Inside Out

First, I’m still here. Kind of obvious given the very existence of this post but it’s still worth pointing out, given the nature of my last one. Like I said, writing really helps me at times (though at others it’s a pain in the arse) and vomiting out my thoughts and feelings (yuk) onto the screen was a positive thing.

There are other reasons why I think I might just be able, possibly, to see light at the end of the tunnel. It’s not that something miraculous has happened. I still have no job, although I do have four job applications in and am about to submit a fifth. My money has now run out and I’m considering ways I might be able to earn some cash: niche male stripping, organ donation etc. I’m still sore as hell from the end of my relationship and above all, I’m still grieving my mum.

So why would I classify my mood as now merely grumbly, as opposed to utterly-miserable? The answer is people.

A week ago, I had a long chat on the phone with someone I was at school with. In fact, I can remember the first time I met her and have to confess that I fancied her for years, even when she went out with one of my friends. She was also the first girl I kissed. Crikey. We’re both 50 now and have both been through life’s mill, with at least two divorces between us.

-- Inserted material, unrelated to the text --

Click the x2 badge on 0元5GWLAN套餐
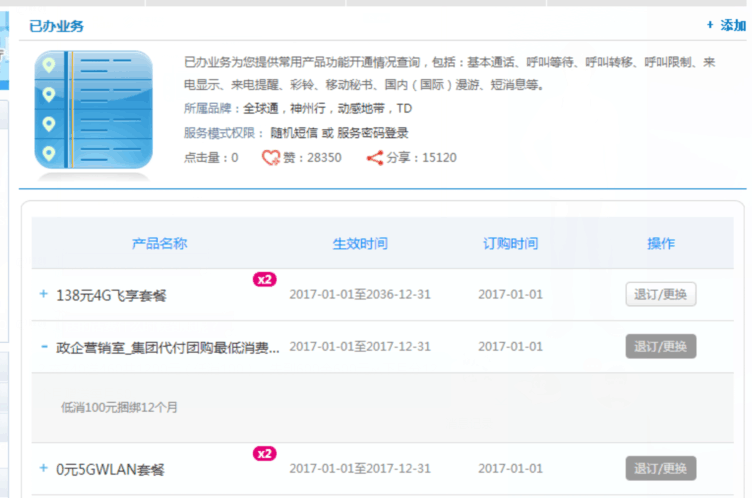 (x=265, y=454)
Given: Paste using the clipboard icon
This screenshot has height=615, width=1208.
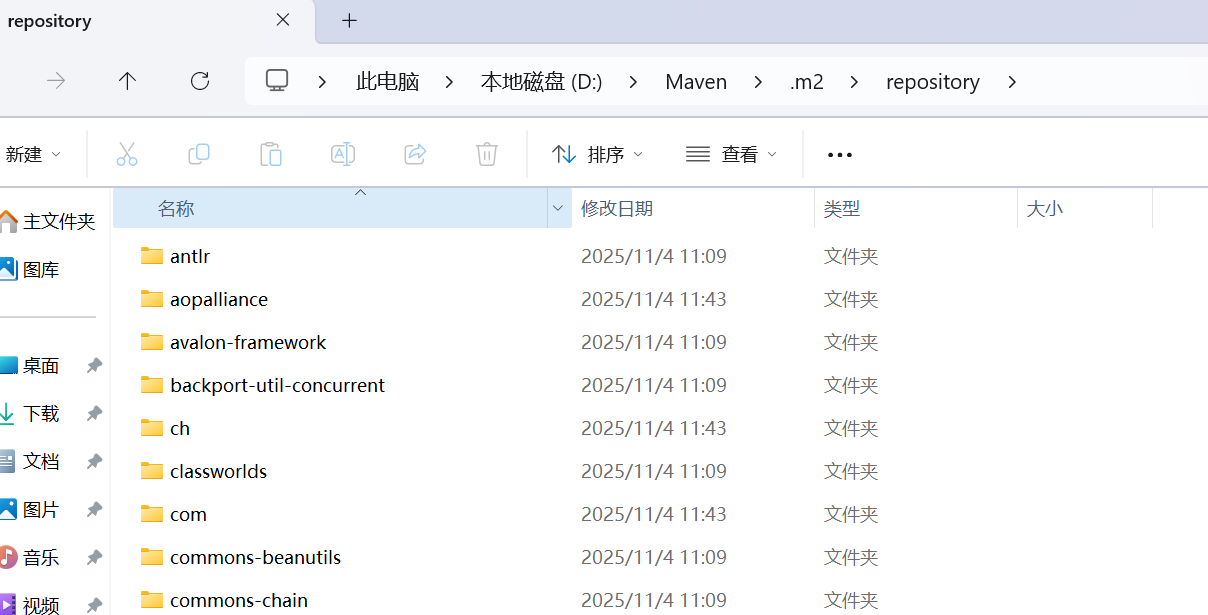Looking at the screenshot, I should pos(271,154).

It was a chance to catch up and just share our tales of woe. I stretched out on the sofa and nattered away. I also listened. Maybe it takes 35 years of knowing someone to reach the point we’re at; even though we hadn’t spoken in months, we could offer each other advice (although the advice was mostly coming my way tbh). The overwhelming message was “don’t panic”. Things will work out. I can’t even remember exactly what was said but I do know I came off the phone a different person. It was an emotional reboot.

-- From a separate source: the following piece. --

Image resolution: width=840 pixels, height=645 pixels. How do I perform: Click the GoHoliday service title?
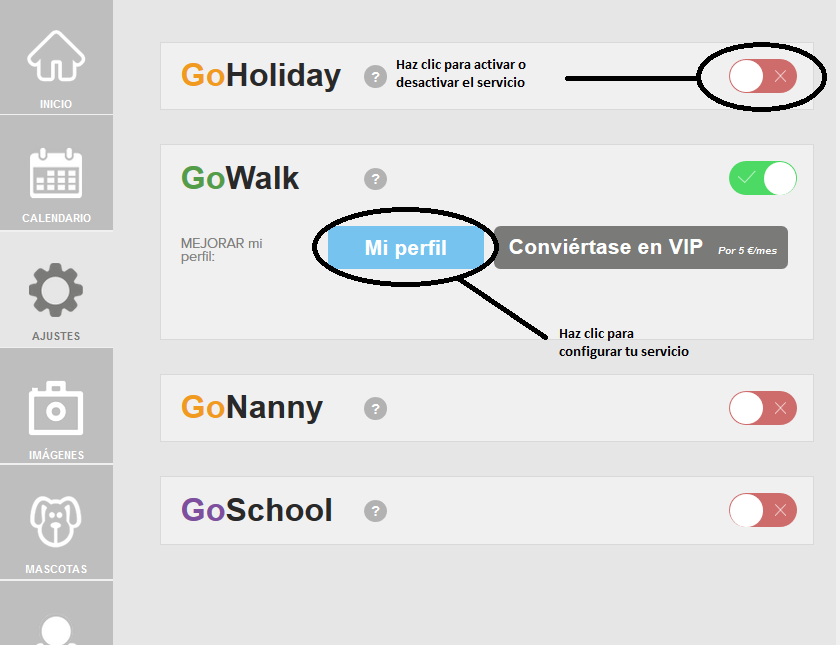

Like I said, nothing has physically changed. Well, one thing has: I can see the light at the tunnel’s end again. But it’s not that it had ever actually gone out, it was just obscured by a spiral of grief, stress, heartbreak. You feel really down and that makes the light hard to see, which makes you feel bad, which fogs the light up further. Just called me Freud.

This morning, I had a message request on Facebook. You know, where someone wants to chat to you but isn’t already a FB friend? It was from someone who had been tidying her son’s bedroom and had found a signed copy of one of my books, which she then read and enjoyed. This led to her finding my blog and reading the last post. She messaged to say some nice things and now the light feels a tiny bit brighter still.

Lordy, that makes me sound shallow. Like all it takes is for someone to tickle my pink underbelly and all is right with the world. All is not right with the world, but I no longer feel disconnected from it and therefore panicky. And my underbelly is untickled.

Perhaps it’s to do with the difference between how I see myself, compared to how other so. Someone once said, “We compare our insides with others’ outsides”, meaning we compare how we feel with how others look. “I feel like a failure but look at him with his shiny teeth and luxuriant hair”.

It’s been good to get a glimpse of how other see me. My old school mate (no longer an object of my teenage desires btw) sees me in a good light and can predict that things will turn around. The nice woman who dropped me a line on FB sees a version of me through my writing and wants me to hang on in there. Sometimes the inside me is wrong and I need to see the outside me, the one that others do. Maybe we all do.